The comments came even as Brent crude rose 2.3 per cent to $97.60 a barrel, extending this year’s jump to 26 per cent.

Tuesday’s gain occurred after Russian President Vladimir Putin announced he was recognising two self-proclaimed separatist republics in Ukraine.

Iraq’s energy minister, Jabbar, said OPEC was factoring in growth in output from non-OPEC+ members, such as Brazil and Canada, and did not want to see any increase in commercially-stored oil around the world.

“The market will have more and more oil so we think there’s no need” to deviate from today’s strategy, Jabbar said in an interview in Qatar, where he was attending a natural gas conference, together with Sylva and others.

“We will not create any growth to the commercial storage. We will secure all the demand by making the required supply,” he added.

Russia, a major oil and gas producer, plans to send “peacekeeping forces” to the Ukrainian region in a dramatic escalation of the on-going conflict. Moscow has consistently denied having plans to invade Ukraine.

Some major oil importers have called on OPEC+ to pump faster and put pressure on the likes of Saudi Arabia to use up some of their spare capacity.

Jabbar said it would be “unfair” for any OPEC+ state to raise output beyond its quota, despite many members struggling to reach theirs.

Nigeria has been struggling to meet its OPEC allocation for months and has as much as 300,000 barrels per day deficit, mainly due to ageing upstream infrastructure and sabotage as well as technical reasons.

Despite the over 1.7 million barrels’ output allowed by the organisation, the country has managed to increase production to about 1.4 million, going by the latest OPEC review.

Although there are issues surrounding the sustainability of the current upward trend of the country’s supply to the global market, it is seen as a good sign for the nation’s oil and gas industry.

Last week, the International Agency Energy Agency (IEA), which advises rich countries, said OPEC+ was pumping almost one million barrels a day below its target.

“We have come from the recovery from COVID,” the Iraqi minister said.

“It is not fair that you will give the increase just for some countries,” he added.

Iraq undershot its output target last month because of bad weather at ports, Jabbar said. The country should meet its quota for February of around 4.3 million barrels a day, he noted.

Meanwhile, the Chief Executive of Vitol, one of the world’s biggest oil traders, expects oil prices to climb to $100 and remain at that level for an extended period of time.

This bullish prediction, he said, was driven by a belief that global demand would surge in the second half of the year and could surpass 100 million barrels per day.

On the supply side, he said it was the fear of shrinking spare production capacity and restraint from US shale that was driving oil prices higher. Oil prices will go higher, and they would stay there for an extended period of time, said the chief executive of Vitol, Russell Hardy.

“The 100 million-barrel number is probably going to be exceeded this year,” Hardy told Bloomberg, adding, “Demand is going to surge in the second half.”

According to him, demand for crude this year could surpass 100 million barrels daily.

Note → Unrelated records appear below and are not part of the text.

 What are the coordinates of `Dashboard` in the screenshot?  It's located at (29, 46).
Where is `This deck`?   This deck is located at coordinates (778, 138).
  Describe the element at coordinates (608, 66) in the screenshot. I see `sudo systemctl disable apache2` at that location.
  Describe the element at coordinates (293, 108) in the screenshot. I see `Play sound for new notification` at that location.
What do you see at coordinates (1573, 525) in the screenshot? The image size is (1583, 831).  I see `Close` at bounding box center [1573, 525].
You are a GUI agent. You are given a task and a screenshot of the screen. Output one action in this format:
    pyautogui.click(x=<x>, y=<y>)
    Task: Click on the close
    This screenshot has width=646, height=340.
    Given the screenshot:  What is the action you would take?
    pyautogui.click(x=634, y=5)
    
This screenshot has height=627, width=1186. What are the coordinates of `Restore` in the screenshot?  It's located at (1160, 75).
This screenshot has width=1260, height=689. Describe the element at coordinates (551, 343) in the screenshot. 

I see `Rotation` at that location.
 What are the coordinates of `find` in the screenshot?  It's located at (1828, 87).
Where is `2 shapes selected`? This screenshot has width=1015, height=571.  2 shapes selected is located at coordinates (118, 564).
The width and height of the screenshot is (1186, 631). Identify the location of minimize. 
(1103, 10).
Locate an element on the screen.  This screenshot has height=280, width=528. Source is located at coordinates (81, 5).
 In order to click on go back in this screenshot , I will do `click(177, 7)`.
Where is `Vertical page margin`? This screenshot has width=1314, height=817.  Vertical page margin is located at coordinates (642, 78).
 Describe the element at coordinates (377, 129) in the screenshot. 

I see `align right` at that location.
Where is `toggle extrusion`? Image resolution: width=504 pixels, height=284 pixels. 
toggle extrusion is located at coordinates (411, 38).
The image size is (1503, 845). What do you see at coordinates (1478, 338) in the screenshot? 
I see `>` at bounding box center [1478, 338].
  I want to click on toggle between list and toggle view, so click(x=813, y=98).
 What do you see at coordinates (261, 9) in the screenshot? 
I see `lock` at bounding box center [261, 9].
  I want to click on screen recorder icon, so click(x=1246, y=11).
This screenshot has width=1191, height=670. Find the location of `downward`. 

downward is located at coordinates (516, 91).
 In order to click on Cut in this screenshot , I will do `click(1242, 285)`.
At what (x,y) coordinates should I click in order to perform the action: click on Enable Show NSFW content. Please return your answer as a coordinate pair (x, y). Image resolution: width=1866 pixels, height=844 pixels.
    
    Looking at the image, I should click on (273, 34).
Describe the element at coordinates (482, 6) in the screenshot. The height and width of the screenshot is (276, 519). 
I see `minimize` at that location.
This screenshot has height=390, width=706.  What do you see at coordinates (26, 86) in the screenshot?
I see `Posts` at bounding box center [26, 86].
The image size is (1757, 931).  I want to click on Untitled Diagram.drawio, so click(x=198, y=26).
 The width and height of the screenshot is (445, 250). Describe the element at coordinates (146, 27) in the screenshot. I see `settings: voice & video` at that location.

Like many others, Vitol’s chief executive noted that the imbalance in global oil markets was fuelling inflation and threatening to interfere with the recovery of the global economy from the fallout of the pandemic.

However, more oil does not seem to be coming, as the US and European super majors are focusing on shareholder returns instead of production growth, and national oil companies in the OPEC+ countries are sticking to their original plan of adding 400,000 bpd to total production every month.

“Eventually we’re going to run out of spare capacity. That’s what the market is trying to work out,” Hardy noted.

Major Wall Street banks, including Goldman Sachs, Bank of America, JP Morgan, and Morgan Stanley, had already recently predicted that prices would hit $100 a barrel.